Objective: To draw on the useful experience of the breakthrough therapy designation (BTD) system in the United States (US) to provide suggestions and references for improving the BTD system in China. Methods: Through a comparative analysis of the implementation effects of the BTD systems in China and the US, the implementation effects and gaps of the BTD systems in the two countries were revealed.
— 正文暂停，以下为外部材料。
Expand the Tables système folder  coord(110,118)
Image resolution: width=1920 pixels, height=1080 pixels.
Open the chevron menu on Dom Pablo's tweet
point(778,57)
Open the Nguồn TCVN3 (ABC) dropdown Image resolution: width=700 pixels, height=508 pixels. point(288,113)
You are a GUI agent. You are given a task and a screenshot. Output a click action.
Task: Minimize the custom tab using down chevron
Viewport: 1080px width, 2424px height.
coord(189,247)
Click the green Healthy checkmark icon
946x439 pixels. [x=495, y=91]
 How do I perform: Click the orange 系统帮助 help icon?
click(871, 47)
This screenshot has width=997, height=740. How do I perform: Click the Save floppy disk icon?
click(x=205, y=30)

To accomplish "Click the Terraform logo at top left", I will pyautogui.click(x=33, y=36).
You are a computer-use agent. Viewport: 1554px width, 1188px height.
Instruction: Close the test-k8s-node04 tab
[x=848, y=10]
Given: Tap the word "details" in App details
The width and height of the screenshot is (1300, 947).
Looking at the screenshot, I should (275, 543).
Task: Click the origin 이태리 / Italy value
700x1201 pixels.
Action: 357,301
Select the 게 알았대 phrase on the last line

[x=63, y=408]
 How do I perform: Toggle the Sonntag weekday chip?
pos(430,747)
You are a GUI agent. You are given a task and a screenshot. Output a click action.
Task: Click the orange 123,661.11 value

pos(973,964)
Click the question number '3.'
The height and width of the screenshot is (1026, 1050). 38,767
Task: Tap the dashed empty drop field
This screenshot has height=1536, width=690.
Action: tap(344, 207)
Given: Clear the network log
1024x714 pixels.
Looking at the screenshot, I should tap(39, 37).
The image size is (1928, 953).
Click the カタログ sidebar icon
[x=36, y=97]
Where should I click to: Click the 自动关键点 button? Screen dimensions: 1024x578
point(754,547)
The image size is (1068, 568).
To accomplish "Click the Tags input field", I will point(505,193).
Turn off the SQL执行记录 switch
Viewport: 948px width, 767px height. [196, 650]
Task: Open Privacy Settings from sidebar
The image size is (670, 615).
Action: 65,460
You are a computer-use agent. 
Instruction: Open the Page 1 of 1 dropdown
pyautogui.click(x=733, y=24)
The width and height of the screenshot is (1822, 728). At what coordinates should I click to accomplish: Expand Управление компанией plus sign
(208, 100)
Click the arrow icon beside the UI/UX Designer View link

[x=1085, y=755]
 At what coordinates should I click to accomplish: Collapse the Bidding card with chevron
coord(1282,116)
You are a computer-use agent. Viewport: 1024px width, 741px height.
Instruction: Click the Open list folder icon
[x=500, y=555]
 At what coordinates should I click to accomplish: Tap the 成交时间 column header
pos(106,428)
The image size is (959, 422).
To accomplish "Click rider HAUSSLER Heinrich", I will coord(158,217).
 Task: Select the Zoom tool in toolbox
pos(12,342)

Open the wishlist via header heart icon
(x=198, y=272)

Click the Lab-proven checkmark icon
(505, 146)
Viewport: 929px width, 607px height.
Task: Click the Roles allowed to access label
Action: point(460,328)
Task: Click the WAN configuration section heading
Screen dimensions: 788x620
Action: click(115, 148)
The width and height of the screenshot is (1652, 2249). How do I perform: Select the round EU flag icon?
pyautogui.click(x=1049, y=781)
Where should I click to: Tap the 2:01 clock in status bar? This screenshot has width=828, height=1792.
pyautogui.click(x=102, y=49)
Results & Conclusion: The numbers of applications for BTD recognition in China and the US were generally on the rise, but the rates of BTD recognition and approval in China were significantly lower than those in the US, which may be related to the uneven quality of the applications and the lack of policy refinement. China's BTD drugs had a shorter pre-market clinical development time, but a longer review time, reflecting the difference in the strength of clinical trial guidance between the two countries' drug regulatory agencies. In terms of clinical trial design for antitumour drugs, China preferred single-arm, non-randomised design with objective remission rate as the primary endpoint; whereas the trial designs in the US were richer and more diverse. In addition, no BTD Chinese medicine has been approved for marketing. It is recommended that China's drug regulatory agencies learn from the US experience, formulate BTD review and management standards, strengthen the leading role of reviewers, set up interdisciplinary teams, strengthen the guidance of clinical trial development and improve the efficiency of research and development and review; at the same time, strengthen the supervision of BTD-recognised medicines after superimposed conditional approval for listing, and promote the declaration and approval of BTD traditional Chinese medicines. Pharmaceutical companies should strengthen the training of R&D teams on BTD regulations and skills, improve the quality of BTD drug applications, and promote the accelerated marketing of products to meet patients' clinical needs.